Interesting, but a bit disjointed

After Flodden - Rosemary Goring

Unsurprisingly, After Flodden is set in the aftermath of the 1513 Battle of Flodden, which was a major disaster for the Scottish cause. The battle itself, and some other background information, is described in flashback scenes, with the main narrative occurring after the event during the closing months of 1513. Each chapter is marked with a date, and since they do not always happen in chronological order it can be important to take note of this.

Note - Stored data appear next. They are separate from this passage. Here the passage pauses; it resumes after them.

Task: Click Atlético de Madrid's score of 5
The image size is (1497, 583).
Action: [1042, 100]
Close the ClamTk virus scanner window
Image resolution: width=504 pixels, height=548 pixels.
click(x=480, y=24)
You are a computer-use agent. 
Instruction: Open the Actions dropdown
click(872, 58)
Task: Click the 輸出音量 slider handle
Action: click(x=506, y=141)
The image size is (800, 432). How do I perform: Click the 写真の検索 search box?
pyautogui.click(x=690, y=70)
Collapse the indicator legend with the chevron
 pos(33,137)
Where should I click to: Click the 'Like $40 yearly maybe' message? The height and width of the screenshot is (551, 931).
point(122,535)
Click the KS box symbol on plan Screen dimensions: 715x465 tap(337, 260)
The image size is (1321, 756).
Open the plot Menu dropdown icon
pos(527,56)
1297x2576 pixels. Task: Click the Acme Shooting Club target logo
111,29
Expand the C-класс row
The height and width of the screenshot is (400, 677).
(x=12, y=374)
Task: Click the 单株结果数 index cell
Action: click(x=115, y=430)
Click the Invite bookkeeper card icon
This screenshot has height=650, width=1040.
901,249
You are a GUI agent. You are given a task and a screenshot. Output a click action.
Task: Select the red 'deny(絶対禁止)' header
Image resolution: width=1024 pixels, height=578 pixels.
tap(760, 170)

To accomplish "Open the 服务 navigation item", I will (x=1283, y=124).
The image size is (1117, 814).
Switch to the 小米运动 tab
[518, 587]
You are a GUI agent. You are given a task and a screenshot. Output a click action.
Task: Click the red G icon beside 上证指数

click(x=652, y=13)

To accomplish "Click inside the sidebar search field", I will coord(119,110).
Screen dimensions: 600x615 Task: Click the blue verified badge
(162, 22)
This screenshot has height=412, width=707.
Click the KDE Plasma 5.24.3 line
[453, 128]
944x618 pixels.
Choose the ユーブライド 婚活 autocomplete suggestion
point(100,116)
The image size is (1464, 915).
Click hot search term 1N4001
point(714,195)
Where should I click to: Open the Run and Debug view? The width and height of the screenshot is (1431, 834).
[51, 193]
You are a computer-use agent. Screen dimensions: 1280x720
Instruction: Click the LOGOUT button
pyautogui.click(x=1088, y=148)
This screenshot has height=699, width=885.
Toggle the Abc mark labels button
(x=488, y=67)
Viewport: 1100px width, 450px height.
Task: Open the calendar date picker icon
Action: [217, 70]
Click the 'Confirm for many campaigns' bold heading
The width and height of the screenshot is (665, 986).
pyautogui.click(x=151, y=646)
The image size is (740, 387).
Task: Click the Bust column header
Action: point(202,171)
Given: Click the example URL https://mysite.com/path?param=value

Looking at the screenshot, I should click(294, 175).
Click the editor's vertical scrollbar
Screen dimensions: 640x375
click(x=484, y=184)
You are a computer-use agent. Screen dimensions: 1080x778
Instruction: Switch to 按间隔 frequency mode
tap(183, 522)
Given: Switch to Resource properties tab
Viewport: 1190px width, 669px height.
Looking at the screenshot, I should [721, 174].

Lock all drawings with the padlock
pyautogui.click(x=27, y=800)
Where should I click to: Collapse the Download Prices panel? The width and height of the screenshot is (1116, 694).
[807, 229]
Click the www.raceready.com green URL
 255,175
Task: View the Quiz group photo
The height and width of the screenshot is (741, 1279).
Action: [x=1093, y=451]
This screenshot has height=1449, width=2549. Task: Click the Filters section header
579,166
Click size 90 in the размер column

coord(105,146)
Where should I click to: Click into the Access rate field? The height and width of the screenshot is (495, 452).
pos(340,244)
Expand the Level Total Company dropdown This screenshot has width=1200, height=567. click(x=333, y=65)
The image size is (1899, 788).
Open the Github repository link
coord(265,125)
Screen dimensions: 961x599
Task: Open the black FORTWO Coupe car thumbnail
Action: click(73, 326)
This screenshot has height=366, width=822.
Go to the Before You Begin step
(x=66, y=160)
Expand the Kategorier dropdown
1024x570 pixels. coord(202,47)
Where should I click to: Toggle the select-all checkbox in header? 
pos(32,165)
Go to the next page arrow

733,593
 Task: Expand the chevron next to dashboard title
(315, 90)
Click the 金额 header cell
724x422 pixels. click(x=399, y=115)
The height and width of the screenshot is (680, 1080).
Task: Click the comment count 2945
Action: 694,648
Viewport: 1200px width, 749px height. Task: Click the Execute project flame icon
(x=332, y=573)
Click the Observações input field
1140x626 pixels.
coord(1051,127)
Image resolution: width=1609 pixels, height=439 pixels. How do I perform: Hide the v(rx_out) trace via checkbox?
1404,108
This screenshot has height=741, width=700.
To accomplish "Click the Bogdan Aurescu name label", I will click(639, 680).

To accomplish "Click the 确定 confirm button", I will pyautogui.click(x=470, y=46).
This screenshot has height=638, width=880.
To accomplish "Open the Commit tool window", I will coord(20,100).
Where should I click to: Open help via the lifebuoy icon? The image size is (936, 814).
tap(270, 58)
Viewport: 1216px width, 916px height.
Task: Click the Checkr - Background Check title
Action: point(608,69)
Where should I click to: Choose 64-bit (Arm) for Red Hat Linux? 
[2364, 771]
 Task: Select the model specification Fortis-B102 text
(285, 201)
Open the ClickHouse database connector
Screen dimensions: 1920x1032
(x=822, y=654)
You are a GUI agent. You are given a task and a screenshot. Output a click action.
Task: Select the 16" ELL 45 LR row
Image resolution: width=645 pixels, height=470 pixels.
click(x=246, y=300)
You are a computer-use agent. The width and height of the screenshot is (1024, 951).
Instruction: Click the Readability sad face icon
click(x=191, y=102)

Rosemary deals with the wider political stage only in passing, and for the most part we follow particular individuals as they try to come to terms with the battle and its aftermath. These individuals each have personal reasons for wanting to know more, ranging from a desperate quest for a family member to the desire to find a scapegoat for the failure. The various threads interact with one another from an early stage of the book, so you are not left wondering how the pieces join up. However, some aspects of motive and personal history are deliberately withheld until near the end.

 

Rosemary uses dialect a great deal in the book, to distinguish both social class and geographic origin. In particular, characters from Scotland itself speak differently from those on the borders in what is now Northumberland. I am very fond of that county, and it was good to see it being explored in this way. The most likeable characters, and the ones treated most sympathetically, are precisely those from along this turbulent strip of constantly debated land. I cannot say how accurate the dialect is, but it certainly works to help place the characters.

 

However, I found the story as a whole slightly perplexing. The “whodunit” thread trying to account for the military disaster did not sit very comfortably, to my eyes, with the exploration of personal loyalty and love, and it felt as though too much importance was being put on the shoulders of one rather insignificant family. The fact that the chapters following the main events (ie not the flashback moments) were almost, but not quite, in temporal order did not help here.

 

A retreat into catatonia is used quite often in the book to basically get a character out of the way. In some cases it is a consequence of battle trauma, in others there is a hereditary factor, and in others it seems to be simply a response to the failure of plans and intentions. I found this repeated refrain, mixed with the diversity of causes, to be rather frustrating. Perhaps Rosemary was trying to mirror something of the condition of Scotland in this, where national trauma and the failure of grand schemes backfired into a turmoil of internal violence and insanity. Since she does not foreground the national dimensions of life, it is hard to tell.

 

For me, another 4* book. The place and time of After Flodden were interesting, and the use of dialect added considerably to the characters, but I found the story itself a little disjointed. I would have liked some exploration of the national narratives as well as personal. After all, it would be less than 100 years from this point of violent incompatibility between England and Scotland, up until the act of union in which a joint ruler was acknowledged. It is very hard from within the book to see how this would be at all feasible.